The question before us is whether the prosecution may retry premeditation allegations and gang enhancement allegations on which the trial court granted a new trial after the jury had convicted petitioner as charged. Petitioner argues that double jeopardy bars further trial and Apprendi v. New Jersey (2000) 530 U.S. 466 [120 S.Ct. 2348] precludes trial on only discrete elements of greater offenses.
We take judicial notice of relevant court records. (Evid. Code, 452, subd. (d).) In the underlying case, the jury specifically found him guilty of two counts of attempted murder (counts one and two) (Pen. Code, 187, subd. (a), 664)[1] and it found that the attempted murders were willful, deliberate, and premeditated ( 664, subd. (a)), found petitioner had personally and intentionally discharged a firearm in the commission of those attempted murders ( 12022.53, subd. (c)), and found the gang enhancements true as to both counts ( 186.22, subd. (b)(1)). The jury also found petitioner guilty of shooting at an inhabited dwelling ( 246) (count three), two counts of assault with a semi-automatic firearm ( 245, subd. (b)) (counts four and five), carrying a loaded firearm while not the registered owner ( 12031, subd. (a)(2)(F)) (count six), and shooting from a motor vehicle at a person ( 12034, subd. (c)) (count seven). It found the gang enhancement ( 186.22, subd. (b)(1)) alleged as to each of these five offenses also to be true. In addition, the jury found true as to counts four and five that petitioner personally used a firearm ( 12022.5, subd. (a)).

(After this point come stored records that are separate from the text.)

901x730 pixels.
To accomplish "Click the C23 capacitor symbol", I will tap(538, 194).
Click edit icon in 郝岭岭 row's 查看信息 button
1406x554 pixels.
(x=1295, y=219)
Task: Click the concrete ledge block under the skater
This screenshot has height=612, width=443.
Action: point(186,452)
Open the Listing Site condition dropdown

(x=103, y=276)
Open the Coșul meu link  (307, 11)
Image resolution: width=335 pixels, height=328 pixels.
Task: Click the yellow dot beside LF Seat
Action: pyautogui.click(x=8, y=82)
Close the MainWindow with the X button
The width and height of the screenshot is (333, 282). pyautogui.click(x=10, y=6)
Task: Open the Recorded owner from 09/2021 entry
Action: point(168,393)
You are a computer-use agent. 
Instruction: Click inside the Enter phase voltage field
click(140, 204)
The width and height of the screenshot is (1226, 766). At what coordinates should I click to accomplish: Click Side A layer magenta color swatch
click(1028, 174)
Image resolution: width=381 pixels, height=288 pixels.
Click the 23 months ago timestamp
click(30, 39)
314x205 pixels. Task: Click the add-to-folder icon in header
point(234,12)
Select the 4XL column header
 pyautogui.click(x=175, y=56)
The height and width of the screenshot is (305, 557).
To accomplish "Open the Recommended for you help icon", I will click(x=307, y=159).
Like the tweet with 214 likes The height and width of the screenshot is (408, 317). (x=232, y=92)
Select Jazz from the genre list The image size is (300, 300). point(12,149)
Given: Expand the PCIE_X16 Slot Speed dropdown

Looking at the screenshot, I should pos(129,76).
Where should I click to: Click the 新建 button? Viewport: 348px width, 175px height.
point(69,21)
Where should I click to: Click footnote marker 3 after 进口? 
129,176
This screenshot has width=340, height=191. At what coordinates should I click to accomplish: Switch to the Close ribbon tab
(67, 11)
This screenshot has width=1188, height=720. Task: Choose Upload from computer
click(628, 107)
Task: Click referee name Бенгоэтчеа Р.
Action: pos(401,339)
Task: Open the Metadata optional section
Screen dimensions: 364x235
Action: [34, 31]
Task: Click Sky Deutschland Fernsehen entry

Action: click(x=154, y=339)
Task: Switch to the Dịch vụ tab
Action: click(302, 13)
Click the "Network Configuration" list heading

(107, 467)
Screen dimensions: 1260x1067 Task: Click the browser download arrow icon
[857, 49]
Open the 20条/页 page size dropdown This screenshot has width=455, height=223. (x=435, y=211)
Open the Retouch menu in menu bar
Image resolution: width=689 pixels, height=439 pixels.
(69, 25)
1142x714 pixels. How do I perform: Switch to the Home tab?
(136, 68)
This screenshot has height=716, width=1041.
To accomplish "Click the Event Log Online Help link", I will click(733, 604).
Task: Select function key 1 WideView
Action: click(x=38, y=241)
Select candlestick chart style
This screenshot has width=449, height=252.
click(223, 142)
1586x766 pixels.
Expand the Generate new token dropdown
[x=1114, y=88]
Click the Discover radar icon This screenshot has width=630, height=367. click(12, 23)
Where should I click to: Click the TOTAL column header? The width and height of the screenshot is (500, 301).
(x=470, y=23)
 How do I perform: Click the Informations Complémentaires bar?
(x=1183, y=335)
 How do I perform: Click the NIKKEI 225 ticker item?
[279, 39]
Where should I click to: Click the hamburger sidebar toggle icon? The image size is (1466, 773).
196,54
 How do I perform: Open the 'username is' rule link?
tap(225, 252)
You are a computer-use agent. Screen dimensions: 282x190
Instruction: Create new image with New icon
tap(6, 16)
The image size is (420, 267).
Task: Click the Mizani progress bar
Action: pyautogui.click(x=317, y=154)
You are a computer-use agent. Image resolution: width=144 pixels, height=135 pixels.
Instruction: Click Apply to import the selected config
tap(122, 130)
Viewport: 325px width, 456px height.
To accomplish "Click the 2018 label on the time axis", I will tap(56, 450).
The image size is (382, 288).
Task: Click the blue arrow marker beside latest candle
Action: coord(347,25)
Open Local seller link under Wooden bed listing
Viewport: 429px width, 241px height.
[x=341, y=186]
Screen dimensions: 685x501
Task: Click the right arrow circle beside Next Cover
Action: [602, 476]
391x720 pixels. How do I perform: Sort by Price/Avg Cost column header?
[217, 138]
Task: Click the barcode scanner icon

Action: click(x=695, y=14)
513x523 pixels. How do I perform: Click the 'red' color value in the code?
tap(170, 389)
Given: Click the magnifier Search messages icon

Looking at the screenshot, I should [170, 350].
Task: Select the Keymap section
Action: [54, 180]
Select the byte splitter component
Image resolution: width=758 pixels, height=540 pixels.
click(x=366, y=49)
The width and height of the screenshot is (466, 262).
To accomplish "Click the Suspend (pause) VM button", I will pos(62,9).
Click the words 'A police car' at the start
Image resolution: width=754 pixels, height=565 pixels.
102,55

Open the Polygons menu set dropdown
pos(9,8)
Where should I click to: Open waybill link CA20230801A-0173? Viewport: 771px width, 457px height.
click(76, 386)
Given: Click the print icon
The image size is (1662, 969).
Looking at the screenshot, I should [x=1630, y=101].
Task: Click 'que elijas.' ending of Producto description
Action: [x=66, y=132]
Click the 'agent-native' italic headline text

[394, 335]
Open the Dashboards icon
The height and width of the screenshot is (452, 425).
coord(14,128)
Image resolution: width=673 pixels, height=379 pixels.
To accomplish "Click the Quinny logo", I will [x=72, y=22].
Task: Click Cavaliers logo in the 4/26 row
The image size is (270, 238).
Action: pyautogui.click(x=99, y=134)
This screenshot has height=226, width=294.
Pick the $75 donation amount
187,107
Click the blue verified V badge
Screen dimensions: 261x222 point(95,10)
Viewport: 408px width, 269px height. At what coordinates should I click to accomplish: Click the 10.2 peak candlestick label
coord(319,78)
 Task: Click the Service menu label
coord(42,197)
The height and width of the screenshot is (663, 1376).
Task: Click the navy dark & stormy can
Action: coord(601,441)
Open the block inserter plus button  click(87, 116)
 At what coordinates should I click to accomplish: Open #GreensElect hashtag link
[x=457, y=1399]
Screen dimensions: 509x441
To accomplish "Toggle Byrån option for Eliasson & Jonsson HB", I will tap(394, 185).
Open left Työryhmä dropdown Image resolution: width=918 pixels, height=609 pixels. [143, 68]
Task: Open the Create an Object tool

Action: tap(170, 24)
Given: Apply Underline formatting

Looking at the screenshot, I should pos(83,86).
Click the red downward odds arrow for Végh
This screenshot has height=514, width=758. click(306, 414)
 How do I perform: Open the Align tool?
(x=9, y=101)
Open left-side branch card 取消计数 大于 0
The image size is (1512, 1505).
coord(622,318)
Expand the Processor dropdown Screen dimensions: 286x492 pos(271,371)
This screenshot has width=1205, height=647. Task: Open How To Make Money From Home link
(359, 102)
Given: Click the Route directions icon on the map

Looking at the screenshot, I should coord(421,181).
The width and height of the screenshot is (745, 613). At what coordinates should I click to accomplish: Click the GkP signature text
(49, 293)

After granting a new trial on the premeditation and gang enhancement allegations, the trial court announced that the People would be permitted to set a new trial date on those enhancements. It then sentenced petitioner and entered a judgment of conviction on the remaining guilty verdicts and true findings. Petitioner subsequently filed pleas of former judgment of conviction and once in jeopardy and sought to demur and asked the court to dismiss the action. The court rejected petitioner's arguments and agreed that a trial on the allegations should be set. This court stayed the criminal trial until further order of this court.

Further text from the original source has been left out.